Comparison with SOTA methods: Reviewer #3 suggested to compare our work with [Liu et al., NeuroImage, 2020; Liu et al., Med Image Anal., 2018; Qiao et al., Comput Methods Programs Biomed, 2021]. These models assume identical and independent data distributions, leading to degraded performance with shifted test domain distributions [Balaji et al., NeurIPS, 2018]. Furthermore, they rely on multi-stage pipelines for landmark or hippocampus detection and prioritize classification over generalization, which is in contrast to our model. Consequently, direct comparisons are not applicable. Additionally, they were developed using single-site datasets, making their effectiveness uncertain in our multi-site scenario. Nonetheless, our submitted manuscript includes comparisons with ResNet and 2 state-of-the-art works [Selvaraju et al., ICCV, 2017; Wang et al., Arxiv, 2022].




Post-rebuttal Meta-Reviews

Meta-review # 1 (Primary)

  • Please provide your assessment of the paper taking all information into account, including rebuttal. Highlight the key strengths and weaknesses of the paper, clarify how you reconciled contrasting review comments and scores, indicate if concerns were successfully addressed in the rebuttal, and provide a clear justification of your decision. If you disagree with some of the (meta)reviewer statements, you can indicate so in your meta-review. Please make sure that the authors, program chairs, and the public can understand the reason for your decision.

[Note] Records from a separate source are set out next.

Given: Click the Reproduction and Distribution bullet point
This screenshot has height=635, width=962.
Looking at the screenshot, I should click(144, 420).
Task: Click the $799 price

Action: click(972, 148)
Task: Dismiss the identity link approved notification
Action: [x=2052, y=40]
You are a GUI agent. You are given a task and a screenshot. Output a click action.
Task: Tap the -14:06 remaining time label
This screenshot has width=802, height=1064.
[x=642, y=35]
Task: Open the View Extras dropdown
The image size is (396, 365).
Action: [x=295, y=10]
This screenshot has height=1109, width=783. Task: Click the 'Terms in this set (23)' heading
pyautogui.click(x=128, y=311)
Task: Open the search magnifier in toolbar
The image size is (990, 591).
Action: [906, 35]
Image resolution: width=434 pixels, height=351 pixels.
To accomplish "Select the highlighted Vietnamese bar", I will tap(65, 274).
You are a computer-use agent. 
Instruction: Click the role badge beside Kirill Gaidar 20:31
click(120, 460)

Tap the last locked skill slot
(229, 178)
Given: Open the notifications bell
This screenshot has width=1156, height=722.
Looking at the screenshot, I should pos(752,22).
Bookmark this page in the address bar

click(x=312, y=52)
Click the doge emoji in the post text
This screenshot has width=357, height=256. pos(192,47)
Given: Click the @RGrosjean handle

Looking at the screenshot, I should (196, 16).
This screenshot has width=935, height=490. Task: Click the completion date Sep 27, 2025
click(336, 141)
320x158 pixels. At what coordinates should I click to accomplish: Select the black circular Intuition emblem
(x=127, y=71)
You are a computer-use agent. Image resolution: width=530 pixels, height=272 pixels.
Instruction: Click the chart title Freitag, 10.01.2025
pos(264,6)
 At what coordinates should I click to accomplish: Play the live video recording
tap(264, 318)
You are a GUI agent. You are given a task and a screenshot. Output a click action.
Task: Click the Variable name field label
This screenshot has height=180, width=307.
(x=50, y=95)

    Most of the major concerns (such as model complexity, evaluation metrics) have been well clarified.



Meta-review #2

  • Please provide your assessment of the paper taking all information into account, including rebuttal. Highlight the key strengths and weaknesses of the paper, clarify how you reconciled contrasting review comments and scores, indicate if concerns were successfully addressed in the rebuttal, and provide a clear justification of your decision. If you disagree with some of the (meta)reviewer statements, you can indicate so in your meta-review. Please make sure that the authors, program chairs, and the public can understand the reason for your decision.

    The paper received mainly positive reviews, although there remain some drawbacks like of evaluation on public datasets, I vote for accepting the paper in accordance with the majority of the reviewers.



Meta-review #3

  • Please provide your assessment of the paper taking all information into account, including rebuttal. Highlight the key strengths and weaknesses of the paper, clarify how you reconciled contrasting review comments and scores, indicate if concerns were successfully addressed in the rebuttal, and provide a clear justification of your decision. If you disagree with some of the (meta)reviewer statements, you can indicate so in your meta-review. Please make sure that the authors, program chairs, and the public can understand the reason for your decision.

    It is an interesting work which addresses a novel approach to harmonize data from different data sources for accurate prediction. The authors have been responsive in the rebuttal. Two reviewers have raised their scores. The work may inspire novel ways to integrate multi-center structural MRI data. Acceptance is recommended.